Октавия бежала вниз по лестницы прикрывая рот руками, чтобы не закричать на предпоследней ступеньке она остановилась и села. Положив голову на колени. Закрывшись руками, она снова стала рыдать во весь голос.
В полной растерянности я стоял рядом и смотрел на нее, конечно, я не понимал всех ее чувств. Но реакция ее на происходящие была пугающей и подозрительной одновременно. Ведь это их общий ребенок. Обманутый муж вспылил, забрал дочку, но ведь они могут договориться, или решить все вопросы через суд. Наверное, я не имею права судить о ее состоянии и этой ситуации. Но если она считает, что ее муж такой монстр, который не отдаст ей дочь, зачем вообще стоило жить рядом с таким человеком?
Чтобы я чувствовал на ее месте? Если бы это была моя дочь?
Я не мог больше стоять и просто смотреть, пока приступ ее истерики пойдет на спад. Мое сердце не могло вынести ее страданий, я абсолютно не понимал и не знал, что должен делать, и как могу утешить ее, а главное как могу вмешаться в эту ситуации и имею ли я право или сделаю все только хуже. Но кажется я ошибался и на этот счет, потому что с каждой секундой моего бездействия, истерика Октавии набирала все больший оборот. Таких рыданий я ещё не слышал никогда, и даже испугался. Чувство вины, которое как бетонная плита давило на меня все сильнее, снова напомнило мне, что это я виноват в ее горе.

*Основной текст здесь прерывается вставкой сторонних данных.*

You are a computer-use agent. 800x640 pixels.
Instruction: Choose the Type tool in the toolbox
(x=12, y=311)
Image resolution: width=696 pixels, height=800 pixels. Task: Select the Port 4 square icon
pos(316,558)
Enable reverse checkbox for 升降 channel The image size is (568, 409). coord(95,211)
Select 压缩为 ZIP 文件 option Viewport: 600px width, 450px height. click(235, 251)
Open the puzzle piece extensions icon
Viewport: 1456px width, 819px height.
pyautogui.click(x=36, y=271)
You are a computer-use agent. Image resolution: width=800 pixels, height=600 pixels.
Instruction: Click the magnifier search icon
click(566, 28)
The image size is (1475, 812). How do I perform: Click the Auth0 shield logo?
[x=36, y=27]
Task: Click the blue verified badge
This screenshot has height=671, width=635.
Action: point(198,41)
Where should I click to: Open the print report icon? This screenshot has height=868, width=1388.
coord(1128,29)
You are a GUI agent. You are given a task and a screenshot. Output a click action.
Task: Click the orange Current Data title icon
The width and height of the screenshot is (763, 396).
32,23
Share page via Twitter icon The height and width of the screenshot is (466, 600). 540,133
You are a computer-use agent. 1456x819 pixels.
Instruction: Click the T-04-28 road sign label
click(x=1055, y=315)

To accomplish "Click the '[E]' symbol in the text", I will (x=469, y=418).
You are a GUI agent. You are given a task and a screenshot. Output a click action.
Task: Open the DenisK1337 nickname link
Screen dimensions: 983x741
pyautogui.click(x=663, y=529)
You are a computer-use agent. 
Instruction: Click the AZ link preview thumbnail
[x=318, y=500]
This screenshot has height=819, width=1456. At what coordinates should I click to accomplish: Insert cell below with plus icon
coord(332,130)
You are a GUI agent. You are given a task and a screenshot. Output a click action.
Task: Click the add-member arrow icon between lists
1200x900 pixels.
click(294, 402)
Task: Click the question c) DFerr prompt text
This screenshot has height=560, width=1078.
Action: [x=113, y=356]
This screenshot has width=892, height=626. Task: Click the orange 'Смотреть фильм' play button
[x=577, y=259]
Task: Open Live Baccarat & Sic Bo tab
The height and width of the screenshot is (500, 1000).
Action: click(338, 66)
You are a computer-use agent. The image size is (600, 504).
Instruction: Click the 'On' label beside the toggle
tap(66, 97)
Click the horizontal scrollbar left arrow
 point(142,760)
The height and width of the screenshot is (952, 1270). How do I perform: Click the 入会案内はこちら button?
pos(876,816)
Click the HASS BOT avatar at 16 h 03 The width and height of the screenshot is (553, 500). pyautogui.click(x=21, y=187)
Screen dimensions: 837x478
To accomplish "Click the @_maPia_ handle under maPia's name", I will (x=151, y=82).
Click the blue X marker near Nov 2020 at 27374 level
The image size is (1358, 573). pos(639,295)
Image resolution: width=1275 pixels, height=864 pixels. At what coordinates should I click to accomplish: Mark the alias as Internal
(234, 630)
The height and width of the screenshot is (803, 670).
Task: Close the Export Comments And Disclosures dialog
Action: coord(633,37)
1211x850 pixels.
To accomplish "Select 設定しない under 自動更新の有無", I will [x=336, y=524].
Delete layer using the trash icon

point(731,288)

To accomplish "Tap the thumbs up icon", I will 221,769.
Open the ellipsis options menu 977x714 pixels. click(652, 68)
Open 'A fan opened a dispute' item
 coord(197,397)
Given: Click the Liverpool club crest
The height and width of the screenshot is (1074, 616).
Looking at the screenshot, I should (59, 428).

Я подошел к Тави присел перед ней на колени.
— Прошу тебя успокойся! — Я стал гладить ее по голове. — Мы найдём её! — Затем я попытался оторвать ее руки от головы и поднять лицо чтобы она посмотрела на меня.
Всхлипывая, она все-таки подняла заплаканное лицо, ее затуманенные светло голубые глаза смотрели куда-то сквозь меня, тушь была размазано по лицу, растрёпанные волосы прилипли к щекам, но даже в таком состоянии она была прекрасна.
— Посмотри на меня. — Я взял её за подбородок и приблизился чтобы встретиться с её глазами. — Я обещаю тебе, мы найдём её! Слышишь? Обязательно вернём ее тебе! Я хочу, чтобы ты верила мне. — Потребовал я, хоть какой-то реакции от нее. — Ответь мне! Ты веришь мне? — Она слегка лишь мотнула головой в ответ.
— Хорошо. — Тихо произнёс я.
— Сейчас ты поднимешься наверх, приведёшь себя в порядок, соберёшь все необходимые вещи и возьмешь свои документы и сразу же спустишься вниз. Я буду ждать тебя тут. Потом, мы заедем ко мне домой, я сделаю тоже самое. Мы поедем в аэропорт и через пять часов будем в Нью-Йорке.
Октавия смотрела на меня уставшими голубыми глазами, покорно встала, молча развернулась и стала подниматься в верх по лестнице.